03 Januari, 2010

Memahami Dakwah Syaikh Muhammad bin Abdul Wahhab

Oleh: M. Nurkholis Ridwan

Urgensi Topik
Dakwah Salafiyah menjadi perbincangan serius di abad ini dengan makin populernya istilah Wahhabiyah atau Wahhabisme, sebuah gerakan dakwah yang diusung oleh Syaikh Muhammad bin Abdul Wahhab. Terdapat serangkaian upaya untuk melekatkan aliran pemikiran garis keras atau yang membenarkan kekerasan dengan dakwah ini. Dalam berbagai buku yang mengulas tentang isu terorisme, baik buku berskala nasional maupun internasional, istilah Wahhabiyah acap kali disebut. Umumnya bernada tendensius, jauh dari standar ilmiah maupun keinginan untuk mendengarkan kebenaran serta hanya bermodalkan pendapat kaum cendekiawan Barat.

Kalangan yang kontra terhadap dakwah ini bahkan kita temukan pula di Indonesia, meski sama-sama mengaku Ahlus Sunnah wal Jamaah. Kehadiran para dai yang mengusung dakwah salafiyah belakangan ini, sulit dipungkiri, juga tak lepas dari inspirasi yang ditularkan oleh Syaikh Muhammad bin Abdul Wahhab.

Biografi Singkat
Syaikh Muhammad bin Abdul Wahhab bin Sulaiman bin ‘Ali bin Muhammad bin Ahmad bin Rasyid At-Tamimi lahir tahun 1115 H (1703 M) di ‘Uyainah, salah satu distrik di kawasan Riyadh, Arab Saudi kini. Kecerdasannya nampak sejak belia. Ia memiliki kebiasaan yang sangat berbeda dengan anak-anak sebayanya, seperti tidak suka bermain-main dan perbuatan yang sia-sia.. Di samping itu, lisannya sangat fasih dan cepat dalam menulis. Ayahnya dan para ulama di sekitarnya amat kagum dengan kecerdasan dan keunggulannya.

Ia telah menghafal al-Qur’an sebelum berusia sepuluh tahun. Ia belajar fiqh dan hadits pada ayahnya, Abdul Wahhab.

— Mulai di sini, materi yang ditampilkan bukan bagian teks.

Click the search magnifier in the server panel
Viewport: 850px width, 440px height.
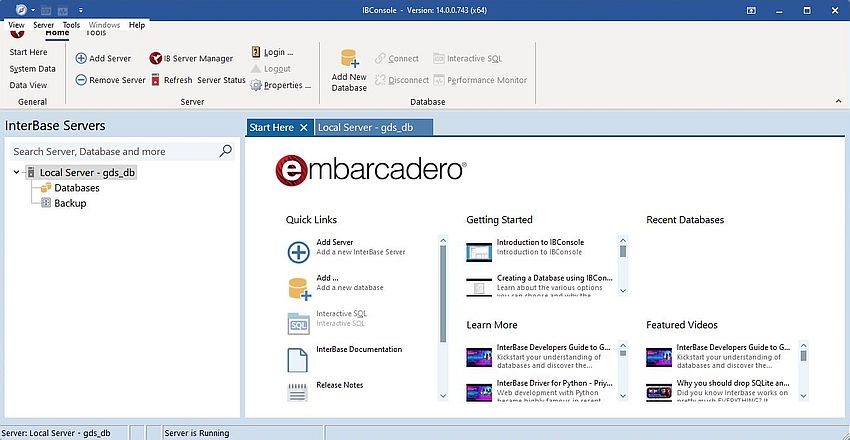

Sejak kecil, ia rajin menelaah buku-buku tafsir, hadits dan tauhid. Sang ayah pun tak segan memuji kecerdasannya, suatu ketika. “Saya belajar dari anakku sejumlah kesimpulan hukum.” (Raudhah Ibnu Ghanam, I/25)

Dengan segala kemampuannya ini, ia pun dianggap layak oleh ayahnya untuk memimpin shalat jamaah. Hal tersebut dimungkinkan karena banyak faktor pendukung. Mulai dari lingkungan hingga ayahnya yang memang seorang ulama.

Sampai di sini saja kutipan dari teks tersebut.